Alors Jésus démasque le vrai visage des pharisiens : ‘’Hypocrites !’’ leur lance-t-il en pleine figure. En effet, sur la monnaie romaine, le portrait de l’empereur était gravé, ce qui est en contradiction avec la Loi : « Tu ne feras pas d’images taillées ».

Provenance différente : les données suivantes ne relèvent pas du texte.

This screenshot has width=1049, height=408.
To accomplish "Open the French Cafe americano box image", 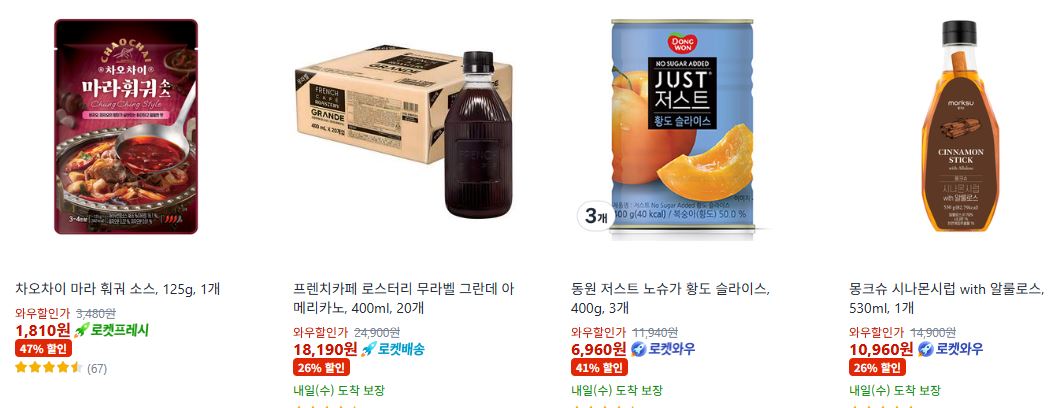I will [x=403, y=132].
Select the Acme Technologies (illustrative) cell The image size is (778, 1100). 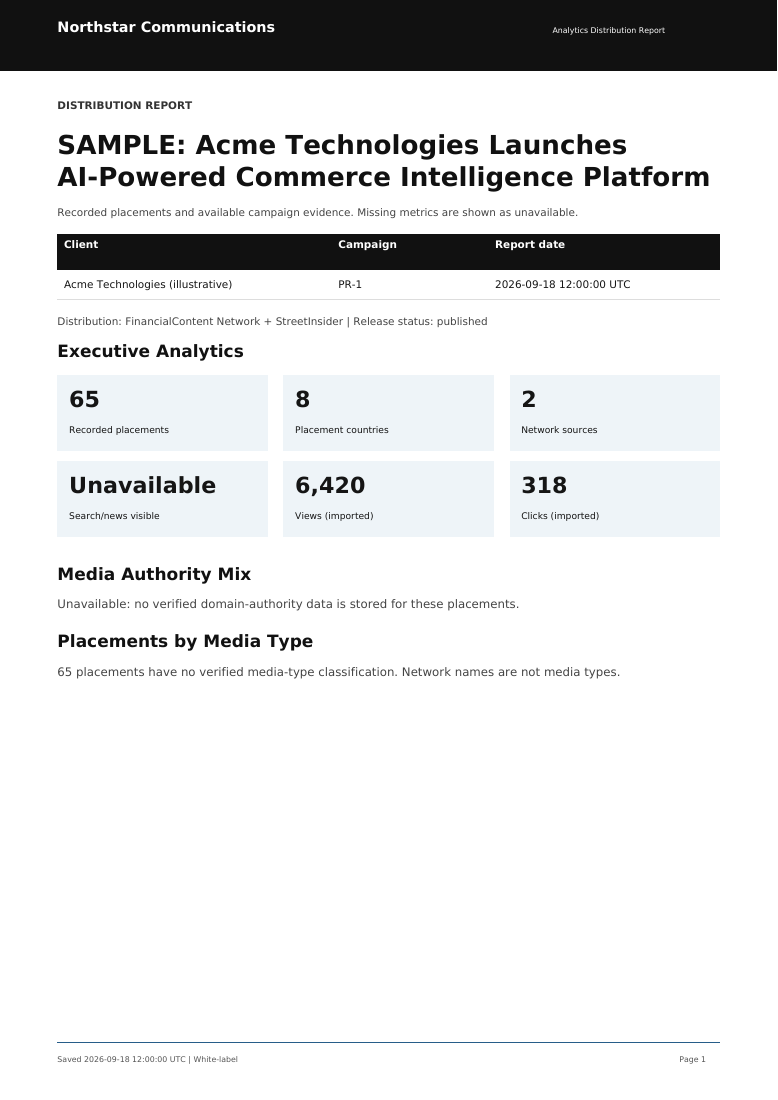[x=148, y=284]
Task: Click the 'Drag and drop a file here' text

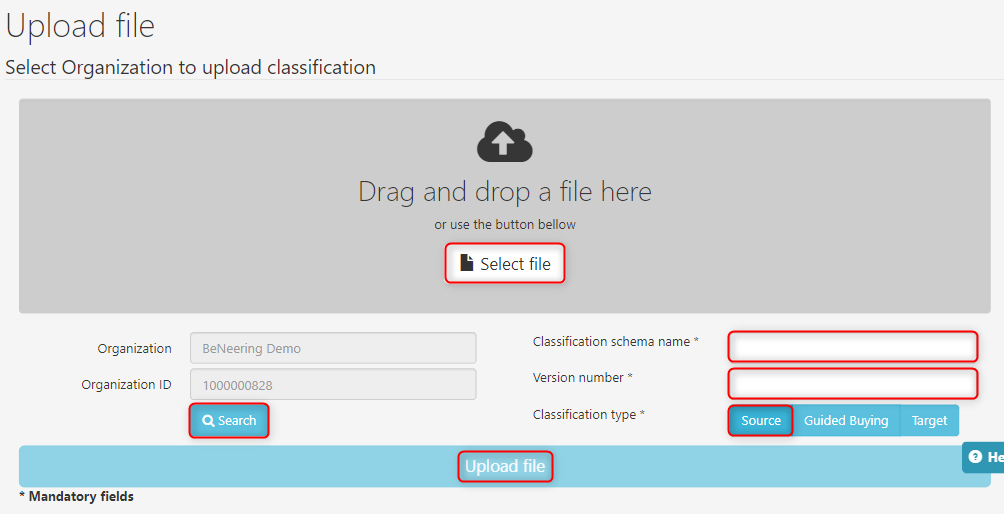Action: (x=505, y=192)
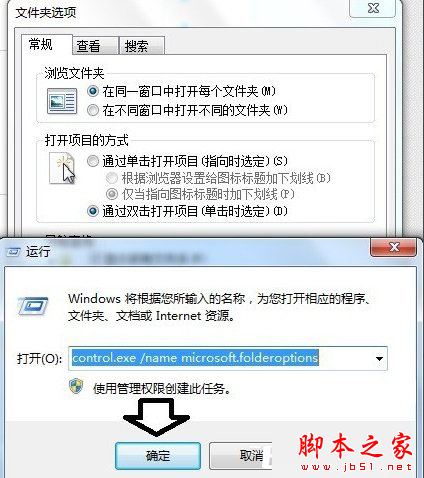This screenshot has height=478, width=424.
Task: Open the 搜索 tab
Action: tap(142, 46)
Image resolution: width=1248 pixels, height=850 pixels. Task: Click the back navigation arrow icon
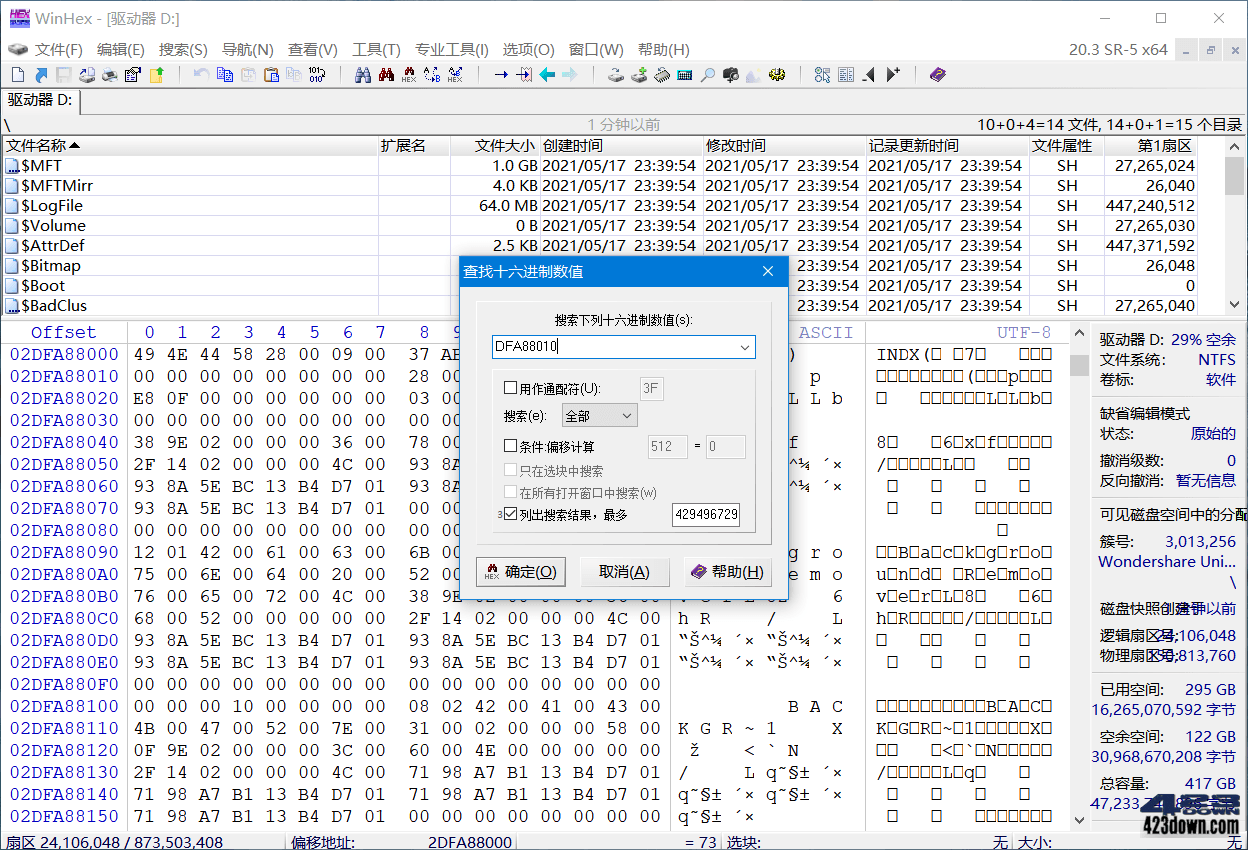[x=546, y=75]
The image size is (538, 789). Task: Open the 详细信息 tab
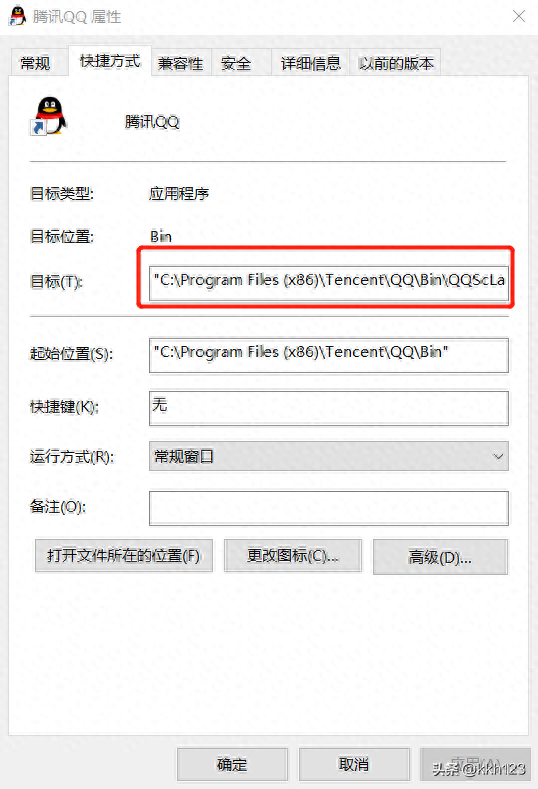[311, 63]
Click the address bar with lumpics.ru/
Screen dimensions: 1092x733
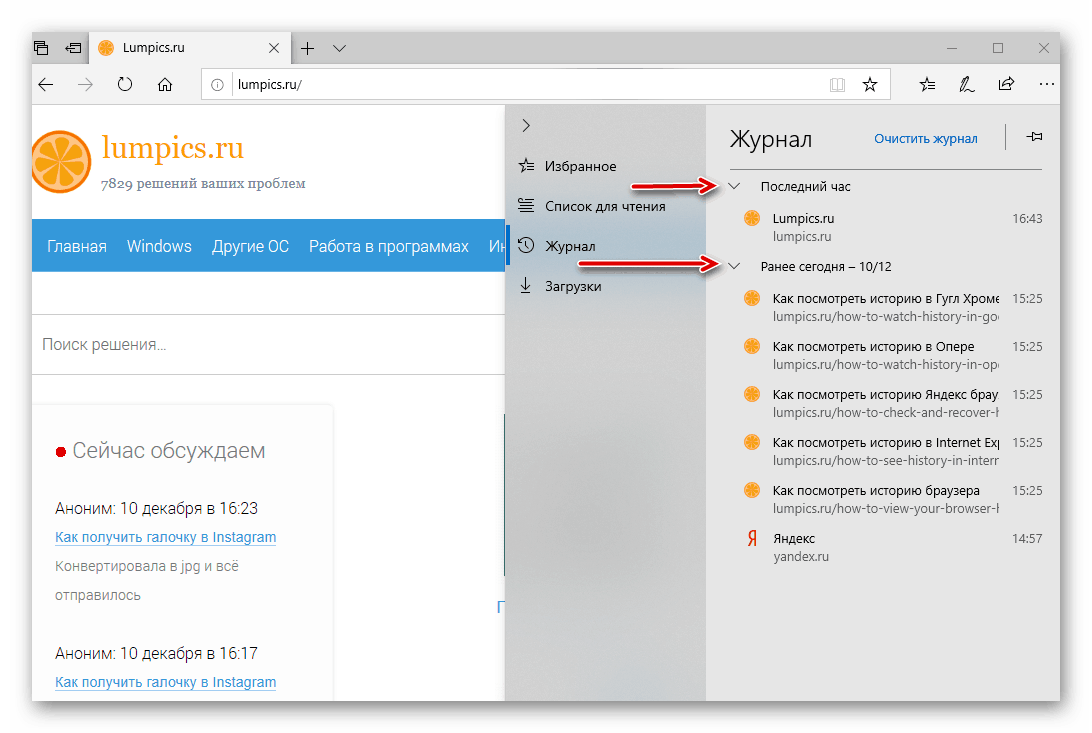pyautogui.click(x=520, y=85)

Cette monnaie était « impure », elle ne pouvait pas être utilisée dans le Temple. Et pourtant, les pharisiens l’ont dans leur poche. La preuve, ils la sortent dès que Jésus leur demande : « Montrez-moi la monnaie de l’impôt. » Alors, une fois de plus, Jésus les renvoie à eux-mêmes. Puisqu’ils prétendent être fidèles et chercher le chemin de Dieu, qu’ils donnent à Dieu ce que Dieu attend d’eux : la transparence du cœur. Qu’ils cessent d’avoir un double langage.

Jésus nous invite à notre tour à faire la vérité dans notre vie. Il nous renvoie à nous-mêmes. Venant à l’église, nous voulons peut-être passer pour de « bons chrétiens ». Mais où en sommes-nous dans notre vie de tous les jours : hypocrite ou transparent ?

À la lumière de cet Évangile, et avec l’aide de l’Esprit Saint, prenons donc le temps de la prière et du discernement avant de répondre.